**TASK OBJECTIVE**
Can you copy the records word for word, starting at the line containing "Open the help question mark icon" and ending at the line containing "(x=1357, y=27)"? Leave the pictures out.

** Start DATA RECORDS **

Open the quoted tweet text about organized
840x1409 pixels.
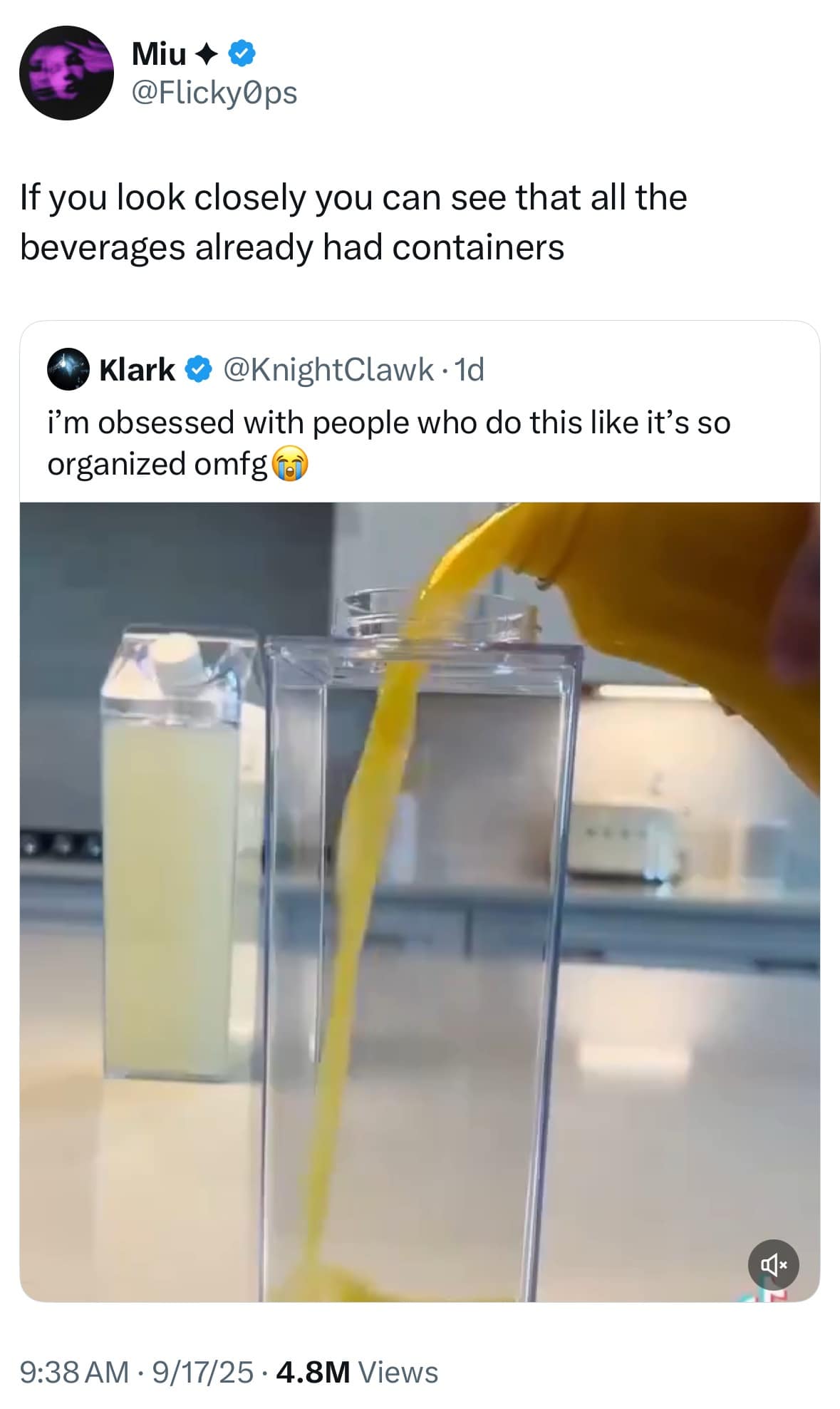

** End DATA RECORDS **
** Start DATA RECORDS **

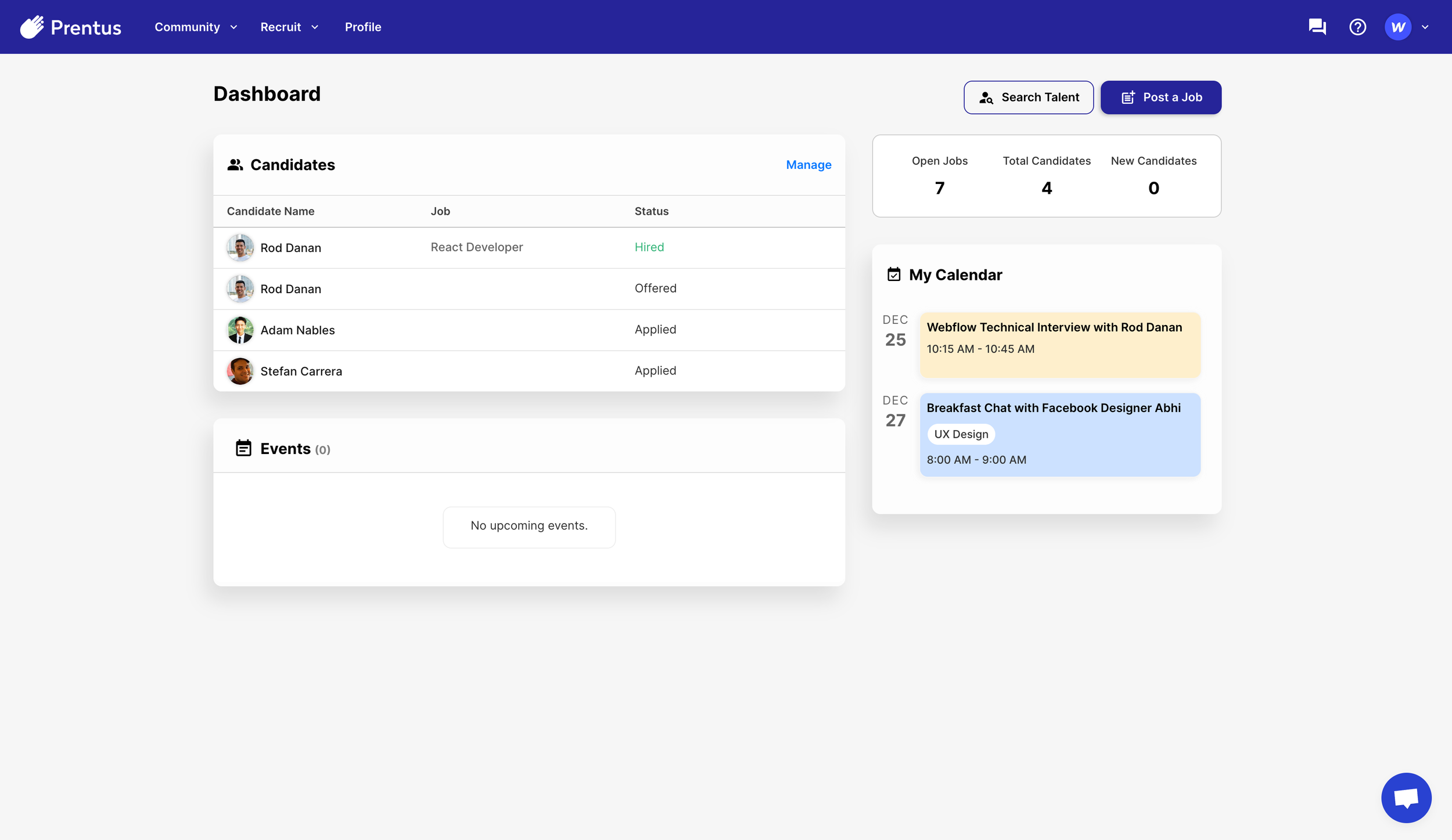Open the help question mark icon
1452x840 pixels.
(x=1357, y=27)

** End DATA RECORDS **
** Start DATA RECORDS **

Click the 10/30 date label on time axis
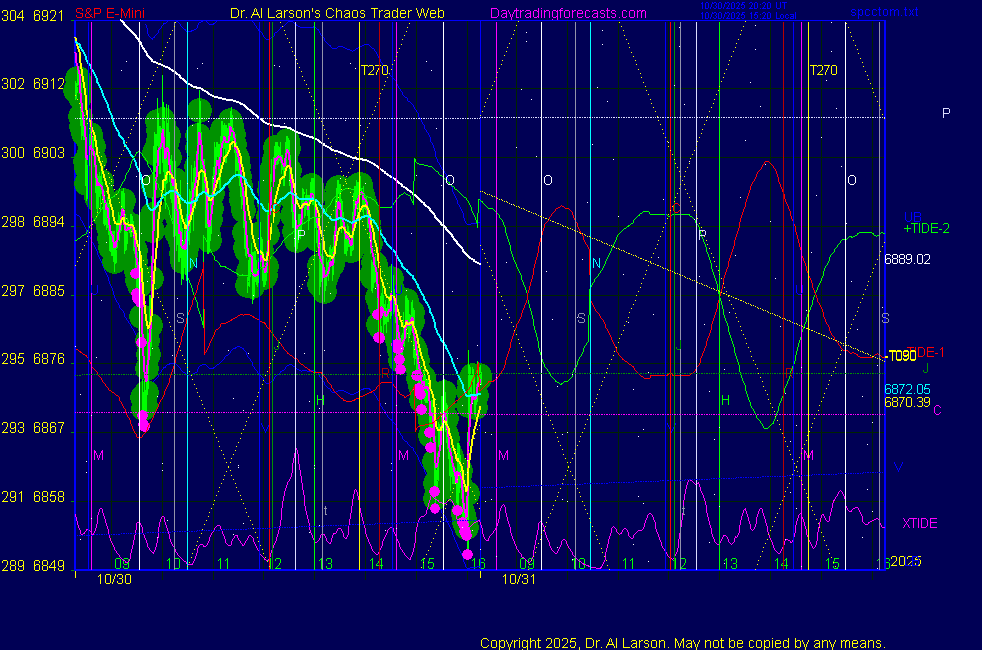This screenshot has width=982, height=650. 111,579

** End DATA RECORDS **

**WRITTEN RESPONSE**
Open the help question mark icon
1452x840 pixels.
(x=1357, y=27)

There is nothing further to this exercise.